![]() |
| Reprodução/CNN |
Na acusação apresentada pelo escritório distrital de Manhattan, é alegado que o ex-presidente Donald Trump conspirou para minar a integridade das eleições presidenciais de 2016 nos Estados Unidos. Os promotores afirmam que ele participou de um plano ilegal para suprimir informações negativas, incluindo um pagamento ilegal de US$ 130 mil para silenciar informações que prejudicariam sua campanha.
Trump foi acusado formalmente de fazer entradas falsas nos registros comerciais da Organização Trump em 34 ocasiões, o que constitui um crime.
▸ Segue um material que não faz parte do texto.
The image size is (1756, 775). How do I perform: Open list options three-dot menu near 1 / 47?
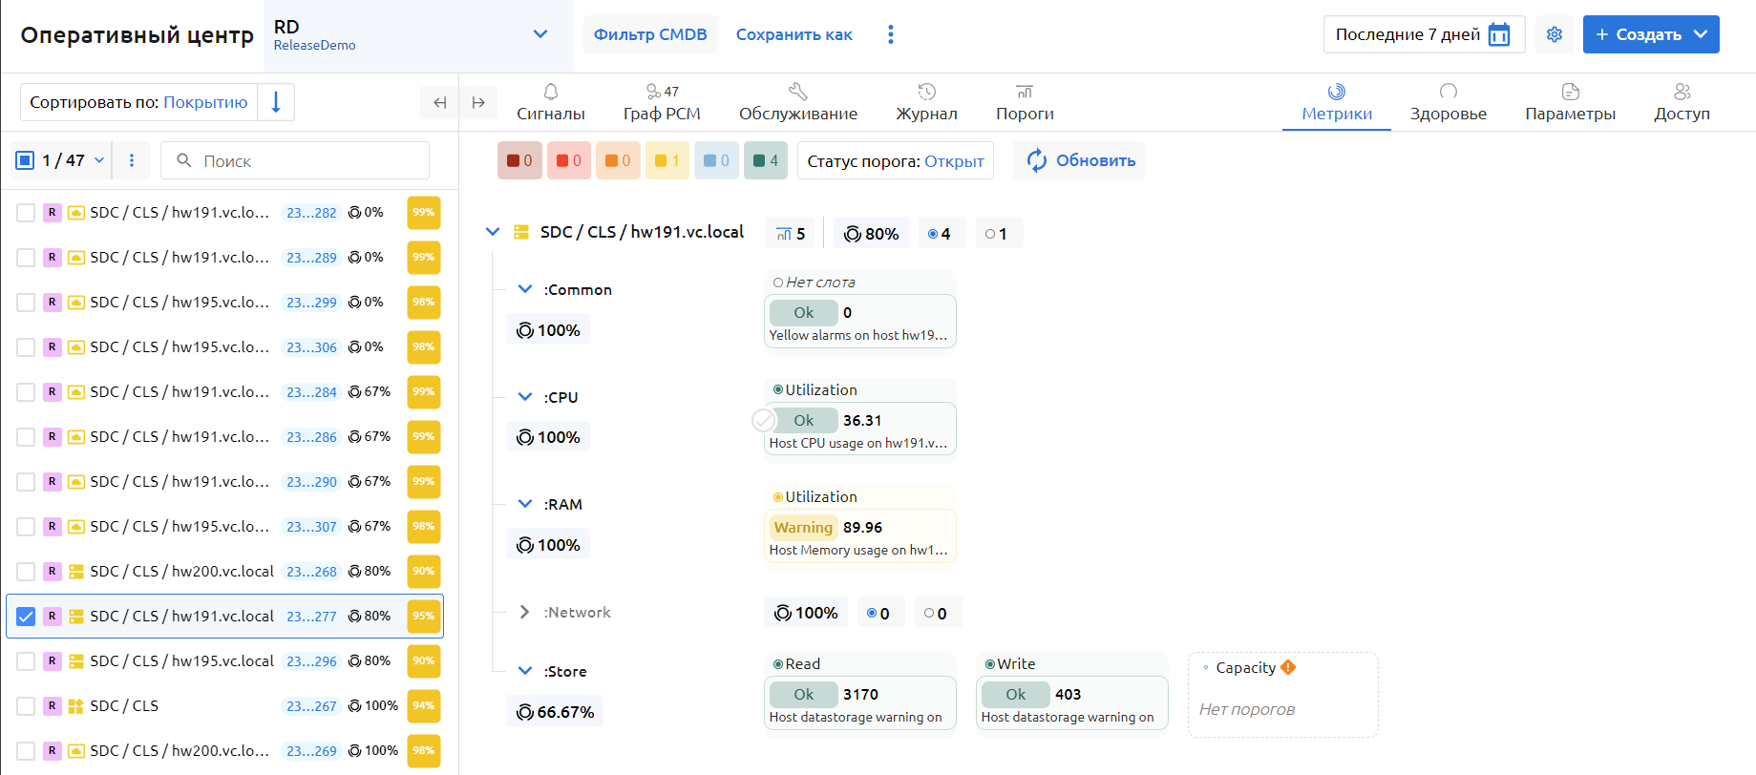click(132, 160)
As acusações estão relacionadas a essas entradas, identificadas como tendo sido feitas em 2017.
O julgamento será presidido pelo juiz interino da Suprema Corte de Nova York, Juan Merchan, que já sentenciou o confidente de Trump, Allen Weisselberg, à prisão e presidiu o julgamento de fraude fiscal das Organizações Trump, bem como o caso de fraude criminal do ex-conselheiro Steve Bannon. As autoridades também afirmam que esperam que a estrela de cinema adulto Stormy Daniels seja testemunha no caso.
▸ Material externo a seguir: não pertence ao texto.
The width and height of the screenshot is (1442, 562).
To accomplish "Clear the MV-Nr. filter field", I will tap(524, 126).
O promotor distrital de Manhattan, Alvin Bragg, falou em entrevista coletiva após as acusações e destacou que não normalizarão condutas criminosas graves, independentemente de quem seja o acusado. Ele observou que Trump pessoalmente assinou cheques para seu ex-agente Michael Cohen por nove meses, mantendo documentos que continham mentiras fundamentais para encobrir outros crimes. Os promotores planejam produzir a maior parte da ação nos próximos 65 dias, com o julgamento marcado para 4 de dezembro.